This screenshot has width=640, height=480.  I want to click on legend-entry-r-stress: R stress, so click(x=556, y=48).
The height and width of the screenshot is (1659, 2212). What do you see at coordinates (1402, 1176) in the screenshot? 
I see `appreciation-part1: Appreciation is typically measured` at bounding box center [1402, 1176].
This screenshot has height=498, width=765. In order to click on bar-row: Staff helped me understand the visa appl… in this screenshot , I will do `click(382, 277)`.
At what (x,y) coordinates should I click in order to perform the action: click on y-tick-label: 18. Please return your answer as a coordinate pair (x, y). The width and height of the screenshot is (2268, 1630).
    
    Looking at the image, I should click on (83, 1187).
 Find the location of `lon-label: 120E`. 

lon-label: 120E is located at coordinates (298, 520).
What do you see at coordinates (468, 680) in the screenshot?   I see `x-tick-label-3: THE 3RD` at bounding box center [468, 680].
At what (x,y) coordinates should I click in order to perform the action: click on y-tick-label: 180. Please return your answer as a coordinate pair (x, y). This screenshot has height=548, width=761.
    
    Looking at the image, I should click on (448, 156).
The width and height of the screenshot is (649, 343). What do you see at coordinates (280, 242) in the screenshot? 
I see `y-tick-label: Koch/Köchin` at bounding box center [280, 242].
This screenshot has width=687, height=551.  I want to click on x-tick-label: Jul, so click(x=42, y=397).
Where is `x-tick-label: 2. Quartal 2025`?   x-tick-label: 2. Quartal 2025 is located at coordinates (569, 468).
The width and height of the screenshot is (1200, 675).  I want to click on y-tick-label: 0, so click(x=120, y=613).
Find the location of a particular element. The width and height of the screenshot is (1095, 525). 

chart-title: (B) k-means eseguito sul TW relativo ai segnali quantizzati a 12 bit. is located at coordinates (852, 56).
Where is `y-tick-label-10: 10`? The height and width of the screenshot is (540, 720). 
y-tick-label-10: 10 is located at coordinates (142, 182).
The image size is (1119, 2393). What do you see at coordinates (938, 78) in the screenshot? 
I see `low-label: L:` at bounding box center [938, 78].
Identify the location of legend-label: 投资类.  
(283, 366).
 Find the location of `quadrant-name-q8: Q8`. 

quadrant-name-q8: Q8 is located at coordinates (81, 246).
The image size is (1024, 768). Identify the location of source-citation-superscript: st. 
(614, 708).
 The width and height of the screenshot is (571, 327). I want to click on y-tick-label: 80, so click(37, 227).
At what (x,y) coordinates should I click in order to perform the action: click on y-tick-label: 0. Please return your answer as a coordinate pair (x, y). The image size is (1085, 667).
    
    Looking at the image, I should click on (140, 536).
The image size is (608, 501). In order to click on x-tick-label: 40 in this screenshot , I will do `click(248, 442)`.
☆ ☆ ☆
Task instructions = Render the material above as a JSON list of strings, one string per line, leaving out blank lines.

Your solution =
[
  "This screenshot has width=640, height=480.  I want to click on legend-entry-r-stress: R stress, so click(x=556, y=48).",
  "The height and width of the screenshot is (1659, 2212). What do you see at coordinates (1402, 1176) in the screenshot? ",
  "I see `appreciation-part1: Appreciation is typically measured` at bounding box center [1402, 1176].",
  "This screenshot has height=498, width=765. In order to click on bar-row: Staff helped me understand the visa appl… in this screenshot , I will do `click(382, 277)`.",
  "At what (x,y) coordinates should I click in order to perform the action: click on y-tick-label: 18. Please return your answer as a coordinate pair (x, y). The width and height of the screenshot is (2268, 1630).",
  "    Looking at the image, I should click on (83, 1187).",
  " Find the location of `lon-label: 120E`. ",
  "lon-label: 120E is located at coordinates (298, 520).",
  "What do you see at coordinates (468, 680) in the screenshot?   I see `x-tick-label-3: THE 3RD` at bounding box center [468, 680].",
  "At what (x,y) coordinates should I click in order to perform the action: click on y-tick-label: 180. Please return your answer as a coordinate pair (x, y). This screenshot has height=548, width=761.",
  "    Looking at the image, I should click on (448, 156).",
  "The width and height of the screenshot is (649, 343). What do you see at coordinates (280, 242) in the screenshot? ",
  "I see `y-tick-label: Koch/Köchin` at bounding box center [280, 242].",
  "This screenshot has width=687, height=551.  I want to click on x-tick-label: Jul, so click(x=42, y=397).",
  "Where is `x-tick-label: 2. Quartal 2025`?   x-tick-label: 2. Quartal 2025 is located at coordinates (569, 468).",
  "The width and height of the screenshot is (1200, 675).  I want to click on y-tick-label: 0, so click(x=120, y=613).",
  "Find the location of a particular element. The width and height of the screenshot is (1095, 525). ",
  "chart-title: (B) k-means eseguito sul TW relativo ai segnali quantizzati a 12 bit. is located at coordinates (852, 56).",
  "Where is `y-tick-label-10: 10`? The height and width of the screenshot is (540, 720). ",
  "y-tick-label-10: 10 is located at coordinates (142, 182).",
  "The image size is (1119, 2393). What do you see at coordinates (938, 78) in the screenshot? ",
  "I see `low-label: L:` at bounding box center [938, 78].",
  "Identify the location of legend-label: 投资类.  ",
  "(283, 366).",
  " Find the location of `quadrant-name-q8: Q8`. ",
  "quadrant-name-q8: Q8 is located at coordinates (81, 246).",
  "The image size is (1024, 768). Identify the location of source-citation-superscript: st. ",
  "(614, 708).",
  " The width and height of the screenshot is (571, 327). I want to click on y-tick-label: 80, so click(37, 227).",
  "At what (x,y) coordinates should I click in order to perform the action: click on y-tick-label: 0. Please return your answer as a coordinate pair (x, y). The image size is (1085, 667).",
  "    Looking at the image, I should click on (140, 536).",
  "The image size is (608, 501). In order to click on x-tick-label: 40 in this screenshot , I will do `click(248, 442)`."
]